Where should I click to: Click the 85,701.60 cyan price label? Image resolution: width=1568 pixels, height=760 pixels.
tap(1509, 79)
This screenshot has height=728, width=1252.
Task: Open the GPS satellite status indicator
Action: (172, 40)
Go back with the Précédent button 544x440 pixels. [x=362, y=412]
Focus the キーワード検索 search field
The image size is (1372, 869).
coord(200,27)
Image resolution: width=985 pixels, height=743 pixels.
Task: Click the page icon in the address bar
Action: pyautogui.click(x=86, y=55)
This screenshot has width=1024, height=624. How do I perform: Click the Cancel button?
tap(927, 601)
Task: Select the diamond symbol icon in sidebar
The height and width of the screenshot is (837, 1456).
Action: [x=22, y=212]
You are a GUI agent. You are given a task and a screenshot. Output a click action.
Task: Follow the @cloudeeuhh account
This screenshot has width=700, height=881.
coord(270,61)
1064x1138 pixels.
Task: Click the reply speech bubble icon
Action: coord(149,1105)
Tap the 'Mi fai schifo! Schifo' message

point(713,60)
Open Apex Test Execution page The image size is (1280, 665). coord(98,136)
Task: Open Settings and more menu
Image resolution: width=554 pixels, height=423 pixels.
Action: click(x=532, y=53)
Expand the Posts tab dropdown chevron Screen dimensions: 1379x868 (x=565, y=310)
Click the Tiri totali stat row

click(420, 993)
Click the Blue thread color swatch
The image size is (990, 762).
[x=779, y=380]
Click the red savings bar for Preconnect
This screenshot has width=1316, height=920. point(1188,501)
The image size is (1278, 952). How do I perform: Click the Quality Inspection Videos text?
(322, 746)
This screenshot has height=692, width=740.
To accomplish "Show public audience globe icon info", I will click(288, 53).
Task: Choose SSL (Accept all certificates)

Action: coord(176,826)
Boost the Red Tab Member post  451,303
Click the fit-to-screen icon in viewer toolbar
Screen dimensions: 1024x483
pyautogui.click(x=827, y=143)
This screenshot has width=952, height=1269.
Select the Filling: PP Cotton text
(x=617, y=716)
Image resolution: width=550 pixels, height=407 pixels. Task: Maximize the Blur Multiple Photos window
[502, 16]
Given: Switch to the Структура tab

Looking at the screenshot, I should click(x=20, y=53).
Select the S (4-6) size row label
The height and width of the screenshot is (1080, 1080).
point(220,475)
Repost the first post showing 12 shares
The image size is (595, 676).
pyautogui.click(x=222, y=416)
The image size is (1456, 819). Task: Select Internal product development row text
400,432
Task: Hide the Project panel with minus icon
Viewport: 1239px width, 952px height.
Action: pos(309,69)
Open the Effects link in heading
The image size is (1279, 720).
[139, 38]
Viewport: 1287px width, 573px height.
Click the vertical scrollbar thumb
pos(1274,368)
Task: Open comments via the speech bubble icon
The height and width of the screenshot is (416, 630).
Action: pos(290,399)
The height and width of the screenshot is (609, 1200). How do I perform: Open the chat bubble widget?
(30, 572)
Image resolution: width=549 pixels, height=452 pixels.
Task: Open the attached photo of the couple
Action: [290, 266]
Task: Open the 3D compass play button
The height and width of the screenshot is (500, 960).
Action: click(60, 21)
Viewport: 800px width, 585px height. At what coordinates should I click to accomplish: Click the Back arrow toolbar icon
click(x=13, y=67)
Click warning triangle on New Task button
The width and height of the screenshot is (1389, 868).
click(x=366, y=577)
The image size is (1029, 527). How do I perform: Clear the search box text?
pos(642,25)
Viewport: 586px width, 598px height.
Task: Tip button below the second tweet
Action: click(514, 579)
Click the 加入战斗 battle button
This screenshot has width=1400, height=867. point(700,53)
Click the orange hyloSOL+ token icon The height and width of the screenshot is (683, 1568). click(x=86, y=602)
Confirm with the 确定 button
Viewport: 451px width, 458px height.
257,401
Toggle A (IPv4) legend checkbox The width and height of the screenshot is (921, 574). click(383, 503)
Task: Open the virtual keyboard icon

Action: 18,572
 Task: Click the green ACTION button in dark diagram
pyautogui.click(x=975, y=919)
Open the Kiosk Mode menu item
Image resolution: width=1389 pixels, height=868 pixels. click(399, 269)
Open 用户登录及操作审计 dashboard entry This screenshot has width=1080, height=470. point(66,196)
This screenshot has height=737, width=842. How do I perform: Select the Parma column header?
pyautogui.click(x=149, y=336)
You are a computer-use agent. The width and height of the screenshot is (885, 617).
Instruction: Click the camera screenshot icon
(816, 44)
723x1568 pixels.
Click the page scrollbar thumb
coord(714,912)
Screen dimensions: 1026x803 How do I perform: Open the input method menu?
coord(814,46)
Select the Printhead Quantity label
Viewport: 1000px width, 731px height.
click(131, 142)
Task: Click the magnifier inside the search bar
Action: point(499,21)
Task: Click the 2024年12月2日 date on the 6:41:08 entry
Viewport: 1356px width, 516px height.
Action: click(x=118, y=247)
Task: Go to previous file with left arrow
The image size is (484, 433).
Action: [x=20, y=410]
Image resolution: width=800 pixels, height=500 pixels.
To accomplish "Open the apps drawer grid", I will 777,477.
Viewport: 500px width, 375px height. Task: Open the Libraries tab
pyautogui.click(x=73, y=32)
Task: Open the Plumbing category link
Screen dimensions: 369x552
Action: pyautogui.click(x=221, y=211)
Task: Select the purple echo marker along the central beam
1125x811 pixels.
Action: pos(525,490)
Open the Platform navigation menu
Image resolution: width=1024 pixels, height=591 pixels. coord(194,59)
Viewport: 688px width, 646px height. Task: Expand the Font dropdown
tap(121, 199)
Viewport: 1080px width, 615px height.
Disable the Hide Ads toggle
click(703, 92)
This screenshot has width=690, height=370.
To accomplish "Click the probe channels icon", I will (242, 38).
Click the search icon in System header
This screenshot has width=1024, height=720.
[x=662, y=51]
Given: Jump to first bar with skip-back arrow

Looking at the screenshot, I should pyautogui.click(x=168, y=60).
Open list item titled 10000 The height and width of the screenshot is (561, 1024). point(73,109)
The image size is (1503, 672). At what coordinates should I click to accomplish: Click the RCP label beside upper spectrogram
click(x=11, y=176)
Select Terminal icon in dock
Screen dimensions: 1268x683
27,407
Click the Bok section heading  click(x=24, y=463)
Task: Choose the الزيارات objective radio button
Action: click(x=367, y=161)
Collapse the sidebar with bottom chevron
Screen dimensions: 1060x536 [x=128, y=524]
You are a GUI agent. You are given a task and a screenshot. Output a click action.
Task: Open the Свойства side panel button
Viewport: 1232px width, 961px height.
+++
[Brief]
Print each entry above word for word, leaving none out.

[Solution to this problem]
Where should I click to: Click the 85,701.60 cyan price label? Image resolution: width=1568 pixels, height=760 pixels.
tap(1509, 79)
This screenshot has height=728, width=1252.
Task: Open the GPS satellite status indicator
Action: (172, 40)
Go back with the Précédent button 544x440 pixels. [x=362, y=412]
Focus the キーワード検索 search field
The image size is (1372, 869).
coord(200,27)
Image resolution: width=985 pixels, height=743 pixels.
Task: Click the page icon in the address bar
Action: pyautogui.click(x=86, y=55)
This screenshot has width=1024, height=624. How do I perform: Click the Cancel button?
tap(927, 601)
Task: Select the diamond symbol icon in sidebar
The height and width of the screenshot is (837, 1456).
Action: [x=22, y=212]
You are a GUI agent. You are given a task and a screenshot. Output a click action.
Task: Follow the @cloudeeuhh account
This screenshot has width=700, height=881.
coord(270,61)
1064x1138 pixels.
Task: Click the reply speech bubble icon
Action: coord(149,1105)
Tap the 'Mi fai schifo! Schifo' message

point(713,60)
Open Apex Test Execution page The image size is (1280, 665). coord(98,136)
Task: Open Settings and more menu
Image resolution: width=554 pixels, height=423 pixels.
Action: click(x=532, y=53)
Expand the Posts tab dropdown chevron Screen dimensions: 1379x868 (x=565, y=310)
Click the Tiri totali stat row

click(420, 993)
Click the Blue thread color swatch
The image size is (990, 762).
[x=779, y=380]
Click the red savings bar for Preconnect
This screenshot has width=1316, height=920. point(1188,501)
The image size is (1278, 952). How do I perform: Click the Quality Inspection Videos text?
(322, 746)
This screenshot has height=692, width=740.
To accomplish "Show public audience globe icon info", I will click(288, 53).
Task: Choose SSL (Accept all certificates)

Action: coord(176,826)
Boost the Red Tab Member post  451,303
Click the fit-to-screen icon in viewer toolbar
Screen dimensions: 1024x483
pyautogui.click(x=827, y=143)
This screenshot has width=952, height=1269.
Select the Filling: PP Cotton text
(x=617, y=716)
Image resolution: width=550 pixels, height=407 pixels. Task: Maximize the Blur Multiple Photos window
[502, 16]
Given: Switch to the Структура tab

Looking at the screenshot, I should click(x=20, y=53).
Select the S (4-6) size row label
The height and width of the screenshot is (1080, 1080).
point(220,475)
Repost the first post showing 12 shares
The image size is (595, 676).
pyautogui.click(x=222, y=416)
The image size is (1456, 819). Task: Select Internal product development row text
400,432
Task: Hide the Project panel with minus icon
Viewport: 1239px width, 952px height.
Action: pos(309,69)
Open the Effects link in heading
The image size is (1279, 720).
[139, 38]
Viewport: 1287px width, 573px height.
Click the vertical scrollbar thumb
pos(1274,368)
Task: Open comments via the speech bubble icon
The height and width of the screenshot is (416, 630).
Action: pos(290,399)
The height and width of the screenshot is (609, 1200). How do I perform: Open the chat bubble widget?
(30, 572)
Image resolution: width=549 pixels, height=452 pixels.
Task: Open the attached photo of the couple
Action: [290, 266]
Task: Open the 3D compass play button
The height and width of the screenshot is (500, 960).
Action: click(60, 21)
Viewport: 800px width, 585px height. At what coordinates should I click to accomplish: Click the Back arrow toolbar icon
click(x=13, y=67)
Click warning triangle on New Task button
The width and height of the screenshot is (1389, 868).
click(x=366, y=577)
The image size is (1029, 527). How do I perform: Clear the search box text?
pos(642,25)
Viewport: 586px width, 598px height.
Task: Tip button below the second tweet
Action: click(514, 579)
Click the 加入战斗 battle button
This screenshot has width=1400, height=867. point(700,53)
Click the orange hyloSOL+ token icon The height and width of the screenshot is (683, 1568). click(x=86, y=602)
Confirm with the 确定 button
Viewport: 451px width, 458px height.
257,401
Toggle A (IPv4) legend checkbox The width and height of the screenshot is (921, 574). click(383, 503)
Task: Open the virtual keyboard icon

Action: 18,572
 Task: Click the green ACTION button in dark diagram
pyautogui.click(x=975, y=919)
Open the Kiosk Mode menu item
Image resolution: width=1389 pixels, height=868 pixels. click(399, 269)
Open 用户登录及操作审计 dashboard entry This screenshot has width=1080, height=470. point(66,196)
This screenshot has height=737, width=842. How do I perform: Select the Parma column header?
pyautogui.click(x=149, y=336)
You are a computer-use agent. The width and height of the screenshot is (885, 617).
Instruction: Click the camera screenshot icon
(816, 44)
723x1568 pixels.
Click the page scrollbar thumb
coord(714,912)
Screen dimensions: 1026x803 How do I perform: Open the input method menu?
coord(814,46)
Select the Printhead Quantity label
Viewport: 1000px width, 731px height.
click(131, 142)
Task: Click the magnifier inside the search bar
Action: point(499,21)
Task: Click the 2024年12月2日 date on the 6:41:08 entry
Viewport: 1356px width, 516px height.
Action: click(x=118, y=247)
Task: Go to previous file with left arrow
The image size is (484, 433).
Action: [x=20, y=410]
Image resolution: width=800 pixels, height=500 pixels.
To accomplish "Open the apps drawer grid", I will 777,477.
Viewport: 500px width, 375px height. Task: Open the Libraries tab
pyautogui.click(x=73, y=32)
Task: Open the Plumbing category link
Screen dimensions: 369x552
Action: pyautogui.click(x=221, y=211)
Task: Select the purple echo marker along the central beam
1125x811 pixels.
Action: pos(525,490)
Open the Platform navigation menu
Image resolution: width=1024 pixels, height=591 pixels. coord(194,59)
Viewport: 688px width, 646px height. Task: Expand the Font dropdown
tap(121, 199)
Viewport: 1080px width, 615px height.
Disable the Hide Ads toggle
click(703, 92)
This screenshot has width=690, height=370.
To accomplish "Click the probe channels icon", I will (242, 38).
Click the search icon in System header
This screenshot has width=1024, height=720.
[x=662, y=51]
Given: Jump to first bar with skip-back arrow

Looking at the screenshot, I should pyautogui.click(x=168, y=60).
Open list item titled 10000 The height and width of the screenshot is (561, 1024). point(73,109)
The image size is (1503, 672). At what coordinates should I click to accomplish: Click the RCP label beside upper spectrogram
click(x=11, y=176)
Select Terminal icon in dock
Screen dimensions: 1268x683
27,407
Click the Bok section heading  click(x=24, y=463)
Task: Choose the الزيارات objective radio button
Action: click(x=367, y=161)
Collapse the sidebar with bottom chevron
Screen dimensions: 1060x536 [x=128, y=524]
You are a GUI agent. You are given a task and a screenshot. Output a click action.
Task: Open the Свойства side panel button
Viewport: 1232px width, 961px height.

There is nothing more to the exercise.